Objective
Count how many lines of the records below contain the word "width", and give only that number.

┌─ Listed records

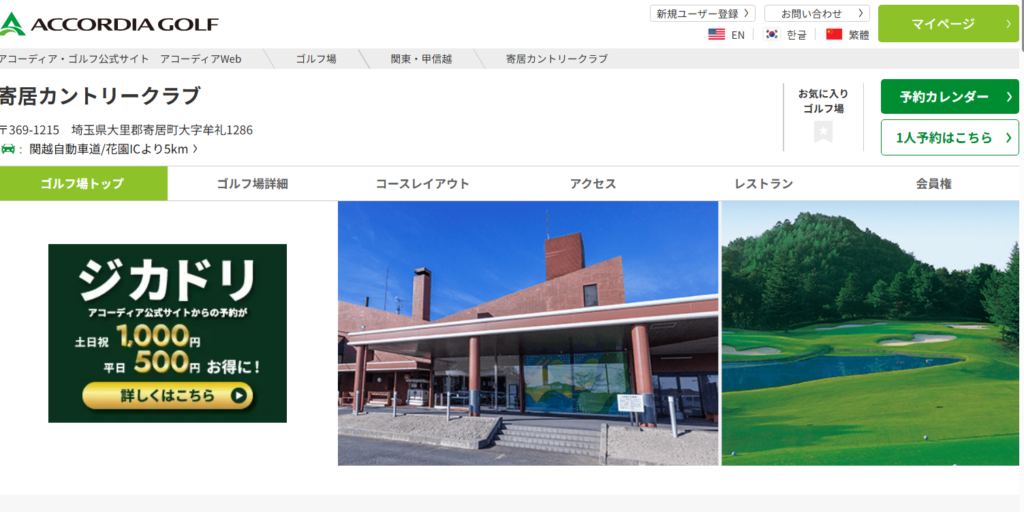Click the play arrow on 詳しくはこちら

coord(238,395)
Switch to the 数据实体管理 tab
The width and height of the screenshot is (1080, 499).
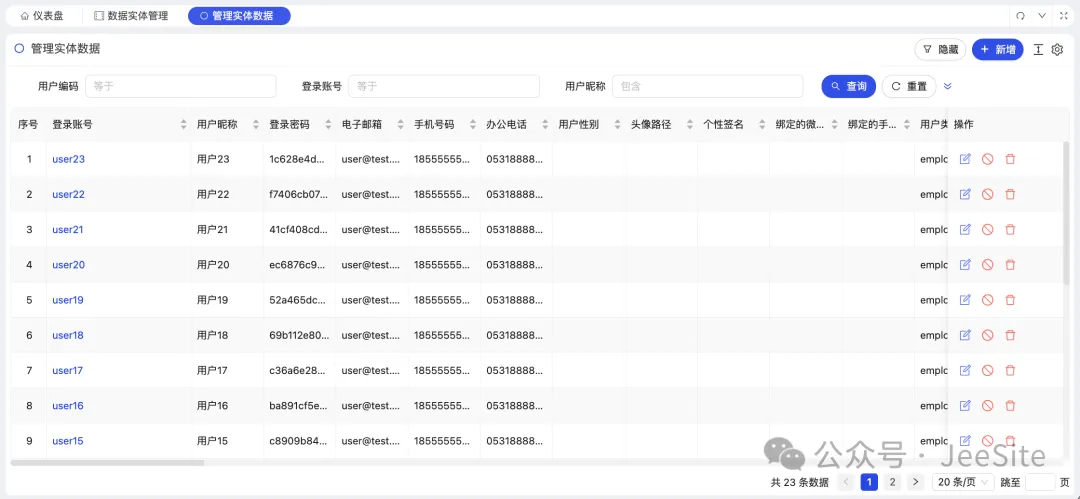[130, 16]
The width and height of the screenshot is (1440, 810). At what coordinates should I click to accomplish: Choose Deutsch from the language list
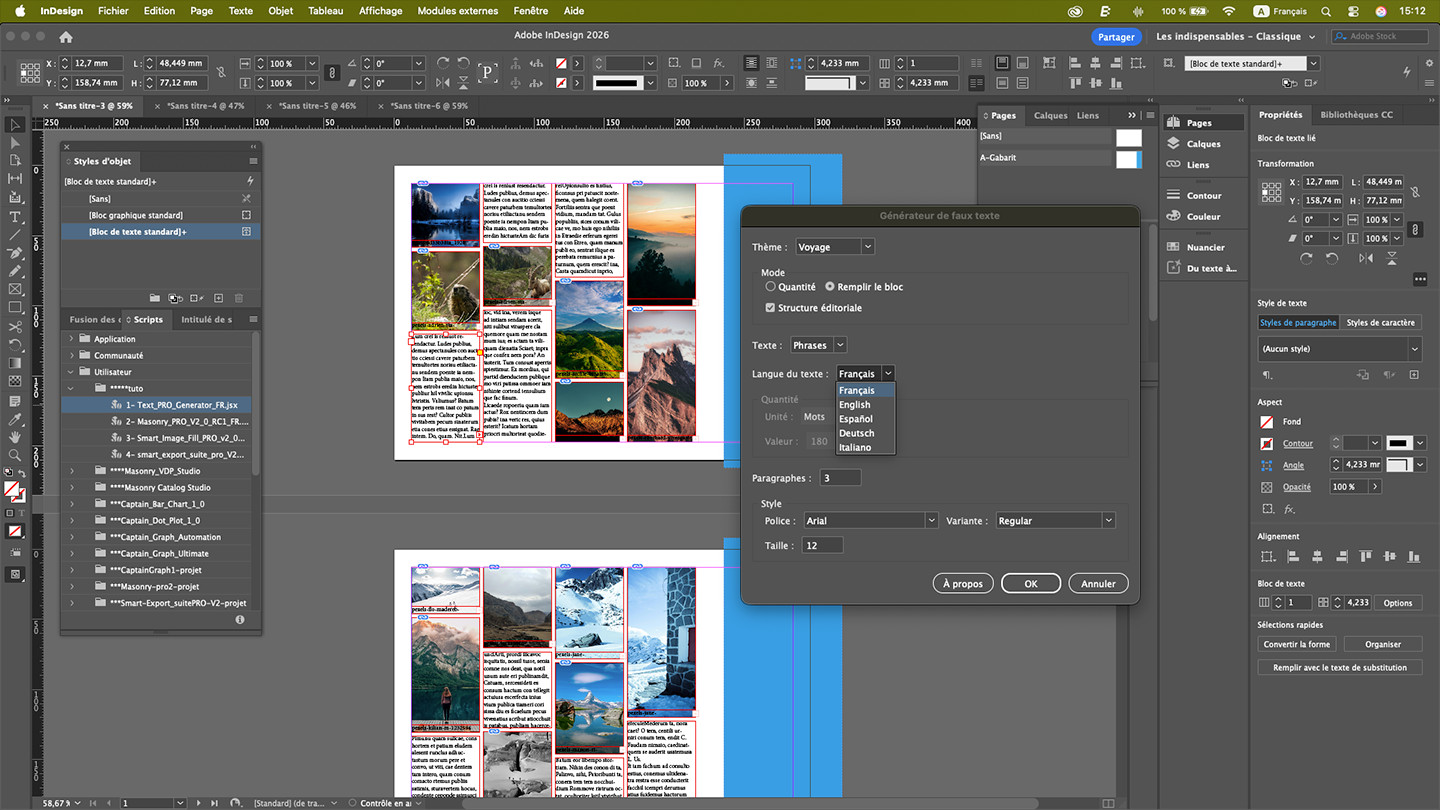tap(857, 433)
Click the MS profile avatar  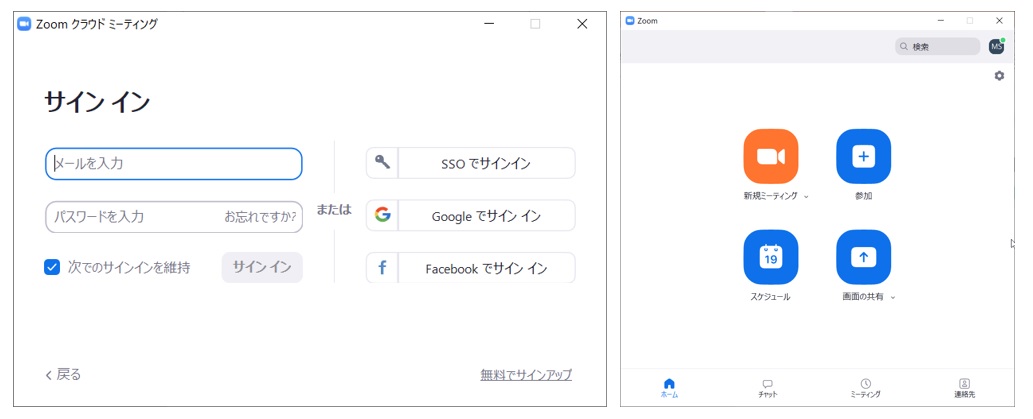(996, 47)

└─

Task result
2